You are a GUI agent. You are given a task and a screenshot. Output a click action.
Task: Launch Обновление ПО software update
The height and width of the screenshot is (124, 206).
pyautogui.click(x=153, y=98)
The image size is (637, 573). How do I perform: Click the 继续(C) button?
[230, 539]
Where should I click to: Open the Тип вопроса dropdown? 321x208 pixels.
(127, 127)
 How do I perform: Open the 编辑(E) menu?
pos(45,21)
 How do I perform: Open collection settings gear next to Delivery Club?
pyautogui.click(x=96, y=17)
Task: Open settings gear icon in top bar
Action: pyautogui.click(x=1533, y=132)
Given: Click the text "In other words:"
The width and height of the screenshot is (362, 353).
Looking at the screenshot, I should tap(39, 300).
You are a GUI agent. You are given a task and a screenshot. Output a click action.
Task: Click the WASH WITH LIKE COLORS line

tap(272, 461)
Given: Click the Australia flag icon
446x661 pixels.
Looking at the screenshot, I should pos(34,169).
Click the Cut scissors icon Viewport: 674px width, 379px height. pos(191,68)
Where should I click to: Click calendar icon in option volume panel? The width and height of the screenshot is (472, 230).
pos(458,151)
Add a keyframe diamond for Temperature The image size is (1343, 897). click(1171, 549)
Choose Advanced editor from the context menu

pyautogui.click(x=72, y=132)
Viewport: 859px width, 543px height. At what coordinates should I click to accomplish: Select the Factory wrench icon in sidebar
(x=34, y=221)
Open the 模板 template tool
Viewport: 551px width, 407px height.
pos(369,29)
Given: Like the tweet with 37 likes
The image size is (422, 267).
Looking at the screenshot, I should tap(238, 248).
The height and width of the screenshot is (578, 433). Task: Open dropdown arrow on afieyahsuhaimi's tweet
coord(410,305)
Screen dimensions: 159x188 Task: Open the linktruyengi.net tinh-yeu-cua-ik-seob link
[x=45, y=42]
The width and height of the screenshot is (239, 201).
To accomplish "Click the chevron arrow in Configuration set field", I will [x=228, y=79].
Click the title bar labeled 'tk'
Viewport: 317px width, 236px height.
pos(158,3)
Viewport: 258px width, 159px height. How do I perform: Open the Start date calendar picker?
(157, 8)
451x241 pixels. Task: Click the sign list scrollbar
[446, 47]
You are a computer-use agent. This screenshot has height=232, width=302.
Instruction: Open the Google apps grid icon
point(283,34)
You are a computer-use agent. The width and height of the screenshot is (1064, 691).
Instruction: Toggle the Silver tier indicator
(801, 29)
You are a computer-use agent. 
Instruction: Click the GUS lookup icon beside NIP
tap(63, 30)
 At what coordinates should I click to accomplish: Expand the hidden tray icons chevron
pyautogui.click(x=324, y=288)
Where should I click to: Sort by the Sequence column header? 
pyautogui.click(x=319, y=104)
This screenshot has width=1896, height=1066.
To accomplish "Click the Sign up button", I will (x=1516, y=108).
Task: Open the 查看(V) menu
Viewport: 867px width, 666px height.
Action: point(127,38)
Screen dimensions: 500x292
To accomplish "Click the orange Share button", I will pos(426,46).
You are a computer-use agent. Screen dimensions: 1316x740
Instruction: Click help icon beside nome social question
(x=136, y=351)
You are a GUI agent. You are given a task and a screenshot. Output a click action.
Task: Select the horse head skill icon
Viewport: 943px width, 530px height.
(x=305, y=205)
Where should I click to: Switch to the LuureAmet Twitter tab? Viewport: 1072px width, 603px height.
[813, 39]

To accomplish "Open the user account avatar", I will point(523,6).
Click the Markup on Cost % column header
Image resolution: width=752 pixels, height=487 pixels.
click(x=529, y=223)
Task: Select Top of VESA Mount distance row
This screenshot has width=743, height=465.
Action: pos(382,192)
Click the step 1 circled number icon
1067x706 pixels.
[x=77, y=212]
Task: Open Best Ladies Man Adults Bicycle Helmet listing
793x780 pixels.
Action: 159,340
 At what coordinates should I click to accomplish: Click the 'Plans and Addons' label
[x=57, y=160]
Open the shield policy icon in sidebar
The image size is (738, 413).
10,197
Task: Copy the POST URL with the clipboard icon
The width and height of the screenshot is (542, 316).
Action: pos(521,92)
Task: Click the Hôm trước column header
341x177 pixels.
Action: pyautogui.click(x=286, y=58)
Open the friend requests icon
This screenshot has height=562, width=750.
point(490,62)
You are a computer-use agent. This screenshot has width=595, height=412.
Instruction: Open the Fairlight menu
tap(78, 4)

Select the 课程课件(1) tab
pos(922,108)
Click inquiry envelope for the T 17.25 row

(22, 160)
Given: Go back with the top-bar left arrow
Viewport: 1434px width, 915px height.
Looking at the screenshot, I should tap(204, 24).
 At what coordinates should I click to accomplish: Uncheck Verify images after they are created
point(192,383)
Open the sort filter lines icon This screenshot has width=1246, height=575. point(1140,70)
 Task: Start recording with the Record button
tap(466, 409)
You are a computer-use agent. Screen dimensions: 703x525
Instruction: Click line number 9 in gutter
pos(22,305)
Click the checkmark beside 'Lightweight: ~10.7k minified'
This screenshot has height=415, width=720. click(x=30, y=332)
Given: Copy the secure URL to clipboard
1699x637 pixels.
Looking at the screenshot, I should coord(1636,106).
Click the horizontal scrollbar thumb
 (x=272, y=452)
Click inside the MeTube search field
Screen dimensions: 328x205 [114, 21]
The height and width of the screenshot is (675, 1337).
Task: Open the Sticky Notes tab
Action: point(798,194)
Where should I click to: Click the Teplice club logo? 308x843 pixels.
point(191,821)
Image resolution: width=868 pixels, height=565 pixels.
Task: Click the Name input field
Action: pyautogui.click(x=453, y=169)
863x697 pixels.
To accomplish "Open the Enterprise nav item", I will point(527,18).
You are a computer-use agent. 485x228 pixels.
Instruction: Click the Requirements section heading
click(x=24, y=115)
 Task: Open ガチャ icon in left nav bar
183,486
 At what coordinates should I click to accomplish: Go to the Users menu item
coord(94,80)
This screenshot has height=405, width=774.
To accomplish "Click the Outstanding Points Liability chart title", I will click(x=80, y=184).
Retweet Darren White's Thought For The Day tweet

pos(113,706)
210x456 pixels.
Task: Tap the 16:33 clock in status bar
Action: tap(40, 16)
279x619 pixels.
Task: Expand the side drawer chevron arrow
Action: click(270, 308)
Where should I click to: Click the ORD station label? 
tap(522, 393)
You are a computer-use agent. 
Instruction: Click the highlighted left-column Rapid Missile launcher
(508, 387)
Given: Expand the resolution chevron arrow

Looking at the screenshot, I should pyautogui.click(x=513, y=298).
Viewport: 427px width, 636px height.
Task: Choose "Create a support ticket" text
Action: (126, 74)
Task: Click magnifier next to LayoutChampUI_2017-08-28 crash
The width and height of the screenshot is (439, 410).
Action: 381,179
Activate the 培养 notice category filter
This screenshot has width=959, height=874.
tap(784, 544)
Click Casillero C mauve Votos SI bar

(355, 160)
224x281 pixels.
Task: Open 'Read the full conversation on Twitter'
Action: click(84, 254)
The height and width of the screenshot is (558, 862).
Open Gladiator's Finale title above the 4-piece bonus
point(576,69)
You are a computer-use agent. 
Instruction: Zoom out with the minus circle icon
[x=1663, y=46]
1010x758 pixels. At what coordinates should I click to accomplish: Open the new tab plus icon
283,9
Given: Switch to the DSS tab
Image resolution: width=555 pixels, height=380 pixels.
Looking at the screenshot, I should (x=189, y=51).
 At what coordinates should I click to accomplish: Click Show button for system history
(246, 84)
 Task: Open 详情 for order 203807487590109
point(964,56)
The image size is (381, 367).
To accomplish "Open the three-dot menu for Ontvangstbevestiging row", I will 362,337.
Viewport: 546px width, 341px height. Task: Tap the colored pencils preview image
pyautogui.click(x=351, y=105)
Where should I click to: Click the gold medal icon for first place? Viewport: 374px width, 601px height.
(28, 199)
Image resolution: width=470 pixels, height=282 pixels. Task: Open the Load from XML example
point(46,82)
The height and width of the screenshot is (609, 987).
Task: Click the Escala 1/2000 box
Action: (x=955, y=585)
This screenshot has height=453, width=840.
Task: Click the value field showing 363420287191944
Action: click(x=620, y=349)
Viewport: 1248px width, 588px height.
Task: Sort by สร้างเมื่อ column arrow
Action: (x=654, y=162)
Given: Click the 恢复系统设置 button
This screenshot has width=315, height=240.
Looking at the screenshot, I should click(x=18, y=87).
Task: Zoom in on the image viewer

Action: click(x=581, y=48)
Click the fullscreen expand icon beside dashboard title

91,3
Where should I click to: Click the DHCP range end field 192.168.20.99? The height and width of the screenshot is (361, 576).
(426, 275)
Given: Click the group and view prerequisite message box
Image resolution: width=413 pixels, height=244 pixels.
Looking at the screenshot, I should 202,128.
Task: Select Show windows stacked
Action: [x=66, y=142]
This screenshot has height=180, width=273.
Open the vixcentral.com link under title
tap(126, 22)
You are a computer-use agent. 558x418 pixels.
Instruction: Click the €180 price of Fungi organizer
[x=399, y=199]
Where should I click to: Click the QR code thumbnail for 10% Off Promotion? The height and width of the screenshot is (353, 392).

YOUR TASK:
Set down exactly the line with "Open the vixcentral.com link under title" and each line after it up to the end of the records, adding nothing.

RESULT FOR THIS EXERCISE:
Open the vixcentral.com link under title
tap(126, 22)
You are a computer-use agent. 558x418 pixels.
Instruction: Click the €180 price of Fungi organizer
[x=399, y=199]
Where should I click to: Click the QR code thumbnail for 10% Off Promotion? The height and width of the screenshot is (353, 392).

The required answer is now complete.